Mr. Speaker, it is interesting how the government talks about the Liberal senators who hung the bill up, but I know that the President of the Treasury Board actually accepted a very large number of those amendments. Of some 140, I think 40 were actually made by Conservative senators. They have a job to do and it is reflective of the work that they did. It is a mischaracterization of the Senate's work to say that they are dragging their feet because they did their job. They had the time to do it which we were not given in this place. That is the reality.

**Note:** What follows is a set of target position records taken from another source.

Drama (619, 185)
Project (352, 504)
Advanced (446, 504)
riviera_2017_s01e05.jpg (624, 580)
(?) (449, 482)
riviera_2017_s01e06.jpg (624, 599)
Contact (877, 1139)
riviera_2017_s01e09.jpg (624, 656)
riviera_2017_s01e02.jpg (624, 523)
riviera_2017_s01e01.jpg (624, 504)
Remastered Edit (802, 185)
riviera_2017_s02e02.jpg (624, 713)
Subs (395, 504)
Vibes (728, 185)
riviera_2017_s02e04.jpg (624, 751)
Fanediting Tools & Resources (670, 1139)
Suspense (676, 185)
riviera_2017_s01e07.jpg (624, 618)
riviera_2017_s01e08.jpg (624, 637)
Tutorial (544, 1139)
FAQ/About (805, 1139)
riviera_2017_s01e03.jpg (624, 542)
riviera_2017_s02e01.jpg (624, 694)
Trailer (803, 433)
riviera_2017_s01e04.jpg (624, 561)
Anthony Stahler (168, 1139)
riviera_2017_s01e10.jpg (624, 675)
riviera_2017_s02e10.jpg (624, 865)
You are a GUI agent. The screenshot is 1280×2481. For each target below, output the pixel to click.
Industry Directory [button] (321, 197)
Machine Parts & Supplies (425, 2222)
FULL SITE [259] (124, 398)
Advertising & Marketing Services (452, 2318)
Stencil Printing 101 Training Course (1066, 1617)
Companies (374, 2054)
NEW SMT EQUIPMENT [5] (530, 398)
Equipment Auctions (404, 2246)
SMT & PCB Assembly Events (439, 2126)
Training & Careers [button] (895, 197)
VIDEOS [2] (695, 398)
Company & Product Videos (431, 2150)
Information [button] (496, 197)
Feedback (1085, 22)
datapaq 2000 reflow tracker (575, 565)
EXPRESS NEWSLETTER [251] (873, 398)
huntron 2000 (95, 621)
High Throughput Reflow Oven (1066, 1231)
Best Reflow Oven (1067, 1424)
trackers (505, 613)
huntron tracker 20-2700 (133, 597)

The member for Dartmouth—Cole Harbour raises some interesting aspects, but I want to share with him one thing I found at a conference two weeks ago at which I was a panellist. It dealt with accountability. One of the consistent messages coming from the legal professors and experts commenting on the bill was that they were concerned that the bill was based on a foundation of presumption of guilt of the public service, politicians and everyone involved in public life as opposed to the presumption of innocence. The concern was that many of the administrative overlays being proposed in Bill C-2 would decrease the productivity of the public service because everyone was swept under the same umbrella of guilt.
It is an interesting point for them to raise. I wonder if the member has a comment on whether or not the concerns with regard to the accountability of this place should have focused more in terms of where the risk elements were and where we needed to shore up things rather than to blanket the whole system with a layer of administrative and unproductive activity.